Well we don’t disclose numbers, but you are looking at nearly 25% savings. To give you some example of costs, we launched the INSAT 3DR (a heavy communication satellite) on GSLV Mark II. Previously, when we have launched the same class of satellite through Ariane, you can say that for the launch cost of that we are now able to make both the launcher and the satellite. In remote sensing, Low Earth Orbit satellites or even planetary missions, we are doing everything indigenously.

But we still depend on foreign procurement for heavy satellites. For example the GSAT17 is launching end of June from Ariane. In the very near future, this will not be required. The payload on the Mark III with be the GSAT19, a heavy communication satellite with multi-beam capability, a forerunner to our high throughput satellite.

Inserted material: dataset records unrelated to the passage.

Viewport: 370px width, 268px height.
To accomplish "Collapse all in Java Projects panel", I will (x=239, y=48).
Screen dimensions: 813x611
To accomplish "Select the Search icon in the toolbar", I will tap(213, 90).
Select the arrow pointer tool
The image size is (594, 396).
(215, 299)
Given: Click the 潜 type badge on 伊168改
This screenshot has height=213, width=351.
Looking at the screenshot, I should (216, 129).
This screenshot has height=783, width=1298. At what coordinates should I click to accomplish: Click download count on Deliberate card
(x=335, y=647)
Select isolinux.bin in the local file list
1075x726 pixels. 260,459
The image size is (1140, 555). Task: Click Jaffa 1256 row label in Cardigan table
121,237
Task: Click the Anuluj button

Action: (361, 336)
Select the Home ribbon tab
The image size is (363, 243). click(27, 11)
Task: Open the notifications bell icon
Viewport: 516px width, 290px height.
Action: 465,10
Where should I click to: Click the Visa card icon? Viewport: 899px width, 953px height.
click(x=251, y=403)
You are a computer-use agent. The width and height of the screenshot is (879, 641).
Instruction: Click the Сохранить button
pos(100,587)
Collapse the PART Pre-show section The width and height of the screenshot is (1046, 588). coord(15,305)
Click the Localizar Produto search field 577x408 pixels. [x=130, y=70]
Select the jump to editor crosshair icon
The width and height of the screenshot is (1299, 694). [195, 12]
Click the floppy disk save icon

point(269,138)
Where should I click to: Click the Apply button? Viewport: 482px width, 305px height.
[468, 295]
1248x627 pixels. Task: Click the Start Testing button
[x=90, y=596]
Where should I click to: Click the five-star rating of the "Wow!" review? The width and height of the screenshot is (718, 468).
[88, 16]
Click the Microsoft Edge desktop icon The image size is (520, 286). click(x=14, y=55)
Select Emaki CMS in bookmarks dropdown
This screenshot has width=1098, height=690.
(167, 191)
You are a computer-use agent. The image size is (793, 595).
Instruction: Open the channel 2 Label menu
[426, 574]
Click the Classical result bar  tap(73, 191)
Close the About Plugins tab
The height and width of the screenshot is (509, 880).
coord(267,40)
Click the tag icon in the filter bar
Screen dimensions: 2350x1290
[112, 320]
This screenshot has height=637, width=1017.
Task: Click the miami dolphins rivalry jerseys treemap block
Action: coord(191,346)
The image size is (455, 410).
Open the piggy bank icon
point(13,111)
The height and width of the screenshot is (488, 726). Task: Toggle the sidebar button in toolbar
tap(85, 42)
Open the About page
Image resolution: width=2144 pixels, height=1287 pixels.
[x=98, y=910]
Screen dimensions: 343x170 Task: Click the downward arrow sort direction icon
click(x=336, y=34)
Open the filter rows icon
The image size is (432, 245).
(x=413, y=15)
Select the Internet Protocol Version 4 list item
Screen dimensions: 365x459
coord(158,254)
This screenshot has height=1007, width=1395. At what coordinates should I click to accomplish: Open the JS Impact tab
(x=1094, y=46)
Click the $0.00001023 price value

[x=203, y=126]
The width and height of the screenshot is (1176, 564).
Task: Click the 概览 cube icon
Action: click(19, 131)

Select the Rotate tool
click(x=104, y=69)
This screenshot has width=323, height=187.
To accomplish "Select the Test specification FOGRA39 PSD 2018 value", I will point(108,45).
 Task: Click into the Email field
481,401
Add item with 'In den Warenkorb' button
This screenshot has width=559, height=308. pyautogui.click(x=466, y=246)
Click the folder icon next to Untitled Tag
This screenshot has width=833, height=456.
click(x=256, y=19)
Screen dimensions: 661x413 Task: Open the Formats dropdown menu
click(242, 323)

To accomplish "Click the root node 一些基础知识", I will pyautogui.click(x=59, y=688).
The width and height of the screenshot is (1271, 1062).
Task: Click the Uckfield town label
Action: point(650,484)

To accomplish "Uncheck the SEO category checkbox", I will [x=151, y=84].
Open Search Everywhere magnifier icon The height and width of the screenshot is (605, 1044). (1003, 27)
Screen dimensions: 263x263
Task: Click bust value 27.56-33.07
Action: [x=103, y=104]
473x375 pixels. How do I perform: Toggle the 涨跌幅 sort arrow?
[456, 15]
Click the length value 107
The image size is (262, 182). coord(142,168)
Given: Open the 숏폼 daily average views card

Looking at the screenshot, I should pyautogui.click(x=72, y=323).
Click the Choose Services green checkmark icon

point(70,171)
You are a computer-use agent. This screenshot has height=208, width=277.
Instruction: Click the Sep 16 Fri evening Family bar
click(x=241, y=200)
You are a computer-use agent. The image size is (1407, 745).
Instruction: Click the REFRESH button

We have been continuously developing both our technology and our capacity. There is a continuous demand for launches for smaller satellites now, both for national missions—navigation, remote sensing, etc—as well as commercial demand globally. So that was and is an opportunity we wanted to take. As you build your capacity, whatever excess capacity is there you can make use of it commercially.

We are right now trying to go from 3-4 launches per year to 10-12, and then 18 launches a year.

How difficult will that be?

It’s a significantly difficult process primarily because the supply chain. The industry has to cater to the increased demand. They have to increase their ability to produce more and we are trying to push to make that happen. On the other side, in terms of our launch facility itself, we are trying to overcome the bottlenecks since we have only one launch site.

The minimum gap between two launches we are trying to reduce from 65-70 days to less than 30 days. In fact we are doing that in June. First the Mark III, and then last week of June we will launch a PSLV. In the middle we are also preparing the GSAT17 which will be launched by Ariane, also in June. So this year so far we have done 2 launches, then 2 more in June, then one more GSLV Mark II, and hopefully some more.

And you will begin next year with a moon mission?

Yes, first quarter of next year we hope to launch Chandrayan 2. In the previous moon mission we had an uncontrolled descent of the moon impact probe on to the surface. This time we have developed thrusters that can be controlled, so we will have a controlled descent with a rover which can do multiple experiments in situ. We are also working on creating additional space on our launch vehicle to accommodate this capacity, and all of it being developed from scratch. Orbiter, Lander, Rover, all of them are ready and in testing phase.